The number of supported data formats won’t disappoint you either. You can work with CSV, JSON, SQL databases (Oracle, MySQL, etc.), XMLA providers (MS Analysis Services, Mondrian, and icCube). This component is fully customizable due to its rich API. There’s the possibility to define what features will be enabled or disabled. As well, you can build your custom scenarios around the component. API covers every aspect of data presentation. All settings can be stored in a report object which can be saved and restored if needed.

Flexmonster provides users with dozens of handy features. For example, there are three ways of filtering:

  • Filtering by members’ names, users can choose which exact members will be shown for a particular field.

  • Filter by value returns top X results.

  • Report filter can be used for convenient data representation in reports. It allows you to focus on important data subsets and avoid overloading with large amounts of unnecessary info.

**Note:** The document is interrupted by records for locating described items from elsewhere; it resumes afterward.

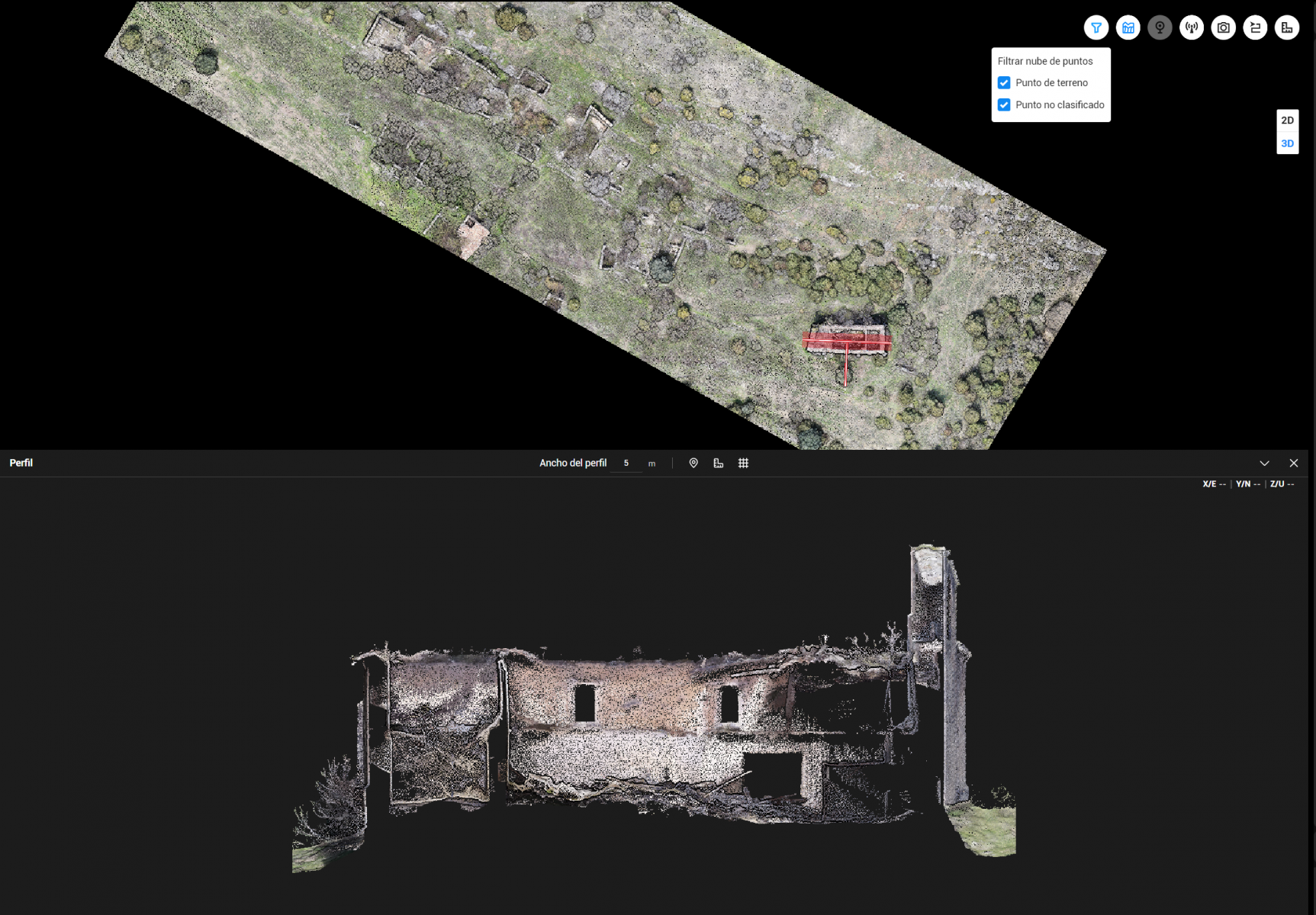Take a screenshot with camera icon
Screen dimensions: 1316x915
1224,28
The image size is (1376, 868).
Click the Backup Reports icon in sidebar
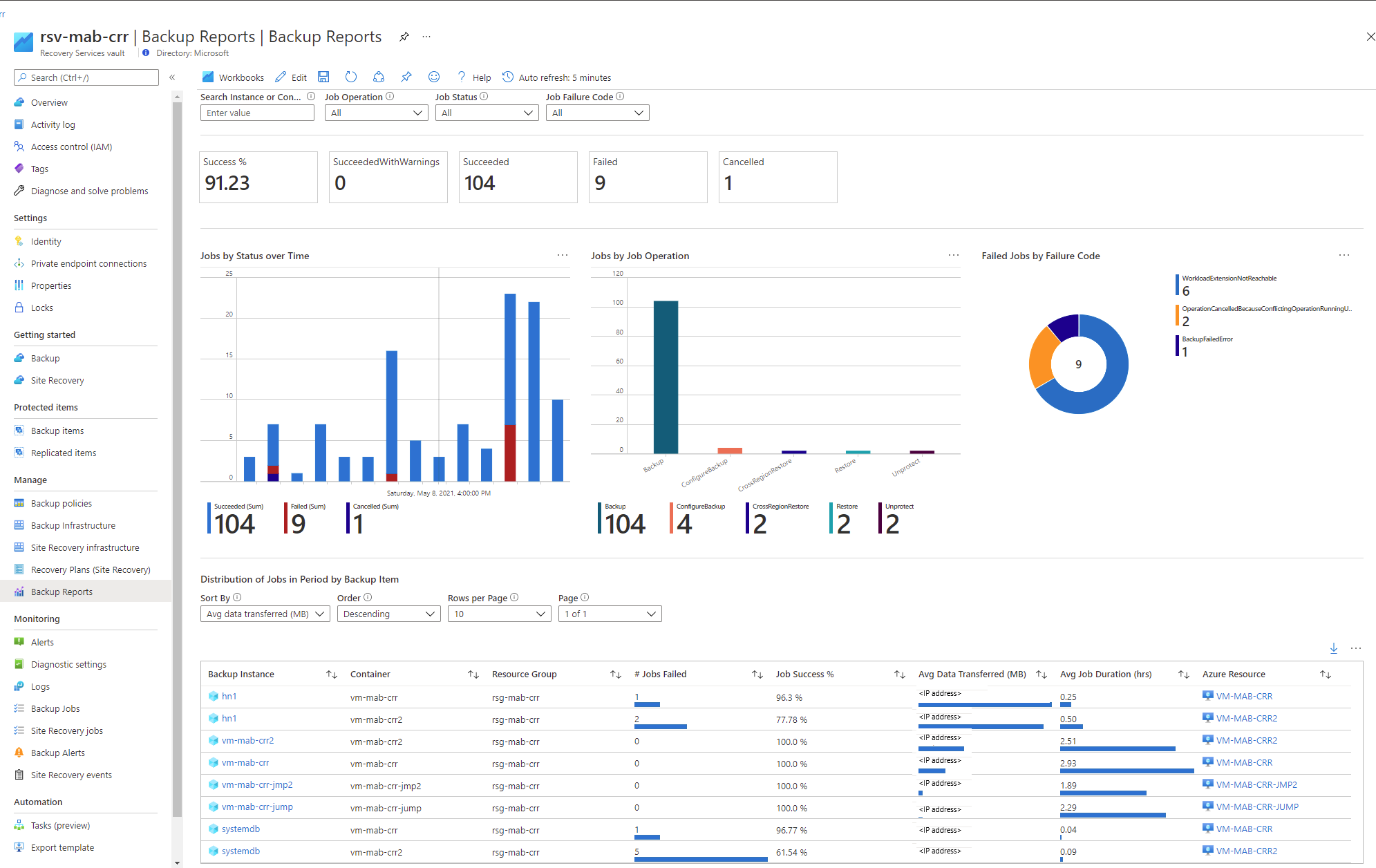click(18, 590)
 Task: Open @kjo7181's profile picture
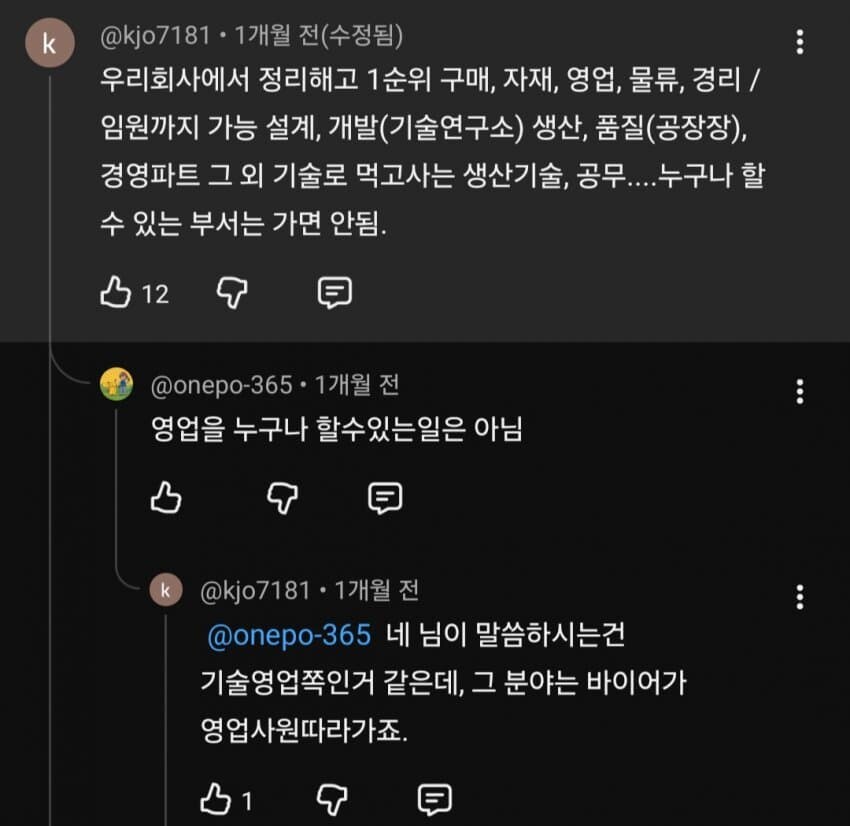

The sorting feature allows placing rows and columns in alphabetical or numeric order. The grouping feature allows saving some screen space which is especially helpful in the case of mobile devices. The built-in exporting feature allows exporting your table to the following formats: HTML, CSV, Excel, PDF, and PNG.

This component supports different types of formatting:

  • Conditional formatting allows highlighting cells depending on particular values.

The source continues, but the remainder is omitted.